Is the military draft system on the chopping block?
The Defense Department hasn’t instituted a military draft since 1973, and the program that administers it, the Selective Service System, hasn’t been reevaluated in 18 years.
In that time, national security needs have evolved considerably and budget pressure is forcing DOD to consider all options for saving money – including changes to emergency military manpower.
The Government Accountability Office is recommending that DOD leaders take a critical look at the Selective Service System, which maintains the structure and database that would be used if there were a national emergency that would necessitate a draft.
Pentagon decision-makers say the system provides a “low-cost insurance policy” in the case of an emergency and provides other intangible benefits as well, but agree it’s time to reevaluate and establish a process for periodic consideration, according to a new GAO report.
“DOD developed its manpower requirements for the Selective Service System in 1994 and has not reexamined these requirements in the context of recent military operations and changes in the security environment and national security strategy,” the report noted. “Changes in the security environment and defense strategy represent junctures at which DOD can systematically reevaluate service personnel levels to determine whether they are consistent with strategic objectives.”
According to the report, Selective Service System officials say that the program currently isn’t properly resourced to meet requirements should a draft become necessary, and that a lack of an updated requirement from DOD presents policy issues for fixing the problems.
In the report, GAO reviewed the costs associated with three different options for the service: maintaining current operations, operating in a deep standby mode with active registration or disestablishing the Selective Service System altogether.

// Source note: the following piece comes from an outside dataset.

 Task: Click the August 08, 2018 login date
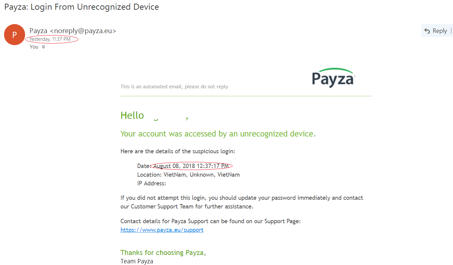[x=191, y=166]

The budget to maintain the system as is would be roughly $24.4 million; on standby, $17.8 million; and to disestablish, no cost. Disestablishing the system would save an estimated $17.9 million in the first year with $24.4 million in recurring savings, according to the report.
Still, restructuring or shuttering the program would require “consideration of various fiscal and national security implications,” the report noted. Congress would have to amend the Military Selective Service Act and, potentially, additional laws.
DOD plans to implement GAO’s recommendations for review, starting with an analysis of DOD manpower requirements for the Selective Service Systems from the Office of the Under Secretary of Defense for Personnel and Readiness, in coordination with the Joint Staff and the services, the report stated. That report is due by Dec. 1.